* Input data *
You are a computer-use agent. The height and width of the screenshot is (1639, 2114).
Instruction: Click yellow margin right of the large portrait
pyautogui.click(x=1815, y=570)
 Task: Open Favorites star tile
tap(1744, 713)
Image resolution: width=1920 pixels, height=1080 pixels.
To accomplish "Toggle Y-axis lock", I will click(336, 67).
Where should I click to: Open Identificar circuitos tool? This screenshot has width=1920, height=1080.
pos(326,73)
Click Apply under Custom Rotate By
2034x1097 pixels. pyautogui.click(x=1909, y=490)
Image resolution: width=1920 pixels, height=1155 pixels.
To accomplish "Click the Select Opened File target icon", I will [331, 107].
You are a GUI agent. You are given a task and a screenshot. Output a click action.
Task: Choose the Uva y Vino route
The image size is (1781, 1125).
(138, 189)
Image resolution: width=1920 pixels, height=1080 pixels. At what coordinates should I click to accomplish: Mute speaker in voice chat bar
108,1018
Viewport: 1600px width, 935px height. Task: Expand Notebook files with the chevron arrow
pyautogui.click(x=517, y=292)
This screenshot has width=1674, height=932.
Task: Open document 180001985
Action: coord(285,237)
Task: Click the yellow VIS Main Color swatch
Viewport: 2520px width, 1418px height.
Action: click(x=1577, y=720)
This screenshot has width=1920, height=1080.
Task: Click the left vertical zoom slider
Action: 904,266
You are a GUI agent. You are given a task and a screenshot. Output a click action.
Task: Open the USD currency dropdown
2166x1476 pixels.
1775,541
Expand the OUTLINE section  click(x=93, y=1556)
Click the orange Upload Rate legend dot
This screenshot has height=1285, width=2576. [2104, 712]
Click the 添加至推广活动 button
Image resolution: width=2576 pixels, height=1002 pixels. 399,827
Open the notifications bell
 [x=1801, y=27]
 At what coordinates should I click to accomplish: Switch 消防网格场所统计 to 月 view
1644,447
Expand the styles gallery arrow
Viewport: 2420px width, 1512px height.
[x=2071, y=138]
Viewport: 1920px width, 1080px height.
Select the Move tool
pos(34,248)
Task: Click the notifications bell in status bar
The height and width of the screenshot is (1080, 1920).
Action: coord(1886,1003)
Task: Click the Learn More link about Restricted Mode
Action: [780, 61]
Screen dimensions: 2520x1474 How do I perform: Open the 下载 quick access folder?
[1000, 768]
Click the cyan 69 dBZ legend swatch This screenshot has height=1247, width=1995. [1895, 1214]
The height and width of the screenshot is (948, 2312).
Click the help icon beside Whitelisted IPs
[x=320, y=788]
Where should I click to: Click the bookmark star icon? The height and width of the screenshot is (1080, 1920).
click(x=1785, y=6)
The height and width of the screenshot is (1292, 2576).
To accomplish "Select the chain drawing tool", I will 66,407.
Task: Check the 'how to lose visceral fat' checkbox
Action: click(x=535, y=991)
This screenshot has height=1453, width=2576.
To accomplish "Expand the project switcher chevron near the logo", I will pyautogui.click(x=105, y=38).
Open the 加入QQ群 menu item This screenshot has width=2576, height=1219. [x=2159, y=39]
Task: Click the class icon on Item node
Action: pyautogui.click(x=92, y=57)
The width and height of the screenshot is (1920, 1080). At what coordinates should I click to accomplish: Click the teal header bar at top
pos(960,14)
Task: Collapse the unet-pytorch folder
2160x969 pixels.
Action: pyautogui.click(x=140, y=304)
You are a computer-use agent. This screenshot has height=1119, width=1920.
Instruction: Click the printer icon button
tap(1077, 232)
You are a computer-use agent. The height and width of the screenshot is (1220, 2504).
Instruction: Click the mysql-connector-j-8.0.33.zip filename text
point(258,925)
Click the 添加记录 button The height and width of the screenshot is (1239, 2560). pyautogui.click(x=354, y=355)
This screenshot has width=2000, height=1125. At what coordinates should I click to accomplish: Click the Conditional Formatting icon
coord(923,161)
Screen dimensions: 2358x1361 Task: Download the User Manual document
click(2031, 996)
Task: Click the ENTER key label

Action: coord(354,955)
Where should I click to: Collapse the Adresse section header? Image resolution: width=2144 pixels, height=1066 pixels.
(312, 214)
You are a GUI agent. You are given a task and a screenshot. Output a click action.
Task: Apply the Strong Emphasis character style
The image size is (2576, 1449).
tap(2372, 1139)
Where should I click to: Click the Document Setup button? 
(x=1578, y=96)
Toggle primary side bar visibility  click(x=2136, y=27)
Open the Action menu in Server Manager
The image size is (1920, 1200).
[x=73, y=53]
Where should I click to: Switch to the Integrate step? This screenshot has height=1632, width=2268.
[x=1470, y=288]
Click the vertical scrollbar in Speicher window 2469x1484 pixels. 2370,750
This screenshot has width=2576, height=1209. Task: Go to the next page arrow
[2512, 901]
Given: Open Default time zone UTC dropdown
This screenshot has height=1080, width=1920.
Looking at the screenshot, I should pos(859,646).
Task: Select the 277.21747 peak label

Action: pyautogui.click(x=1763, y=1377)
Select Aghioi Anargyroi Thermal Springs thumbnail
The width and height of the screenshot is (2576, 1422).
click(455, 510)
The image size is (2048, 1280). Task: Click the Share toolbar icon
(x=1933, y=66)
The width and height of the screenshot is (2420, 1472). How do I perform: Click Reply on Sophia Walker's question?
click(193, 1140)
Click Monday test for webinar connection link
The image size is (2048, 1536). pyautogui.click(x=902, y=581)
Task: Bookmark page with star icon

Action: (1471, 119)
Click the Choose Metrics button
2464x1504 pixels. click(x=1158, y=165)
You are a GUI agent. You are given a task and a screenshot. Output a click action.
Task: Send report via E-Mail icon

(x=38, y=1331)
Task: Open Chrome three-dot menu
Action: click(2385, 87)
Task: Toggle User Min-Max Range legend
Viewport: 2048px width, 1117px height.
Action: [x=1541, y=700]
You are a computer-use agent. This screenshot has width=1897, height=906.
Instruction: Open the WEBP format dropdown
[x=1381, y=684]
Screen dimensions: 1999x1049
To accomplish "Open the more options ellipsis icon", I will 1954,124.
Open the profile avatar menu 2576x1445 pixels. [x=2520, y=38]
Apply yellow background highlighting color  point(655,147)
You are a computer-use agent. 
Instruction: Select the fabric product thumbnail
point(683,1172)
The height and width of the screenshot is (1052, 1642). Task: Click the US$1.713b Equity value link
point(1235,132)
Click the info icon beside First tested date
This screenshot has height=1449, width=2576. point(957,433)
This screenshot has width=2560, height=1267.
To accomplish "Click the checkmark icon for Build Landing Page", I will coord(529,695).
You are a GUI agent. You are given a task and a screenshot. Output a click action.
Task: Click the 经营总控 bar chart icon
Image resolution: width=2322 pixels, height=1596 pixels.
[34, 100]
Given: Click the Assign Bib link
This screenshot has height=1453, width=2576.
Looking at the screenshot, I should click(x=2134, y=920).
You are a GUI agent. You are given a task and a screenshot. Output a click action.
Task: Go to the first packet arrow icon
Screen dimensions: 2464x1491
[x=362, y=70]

* Work order *
Tally each line in the data that holds the word "computer"; write only the total.

* Your solution *
5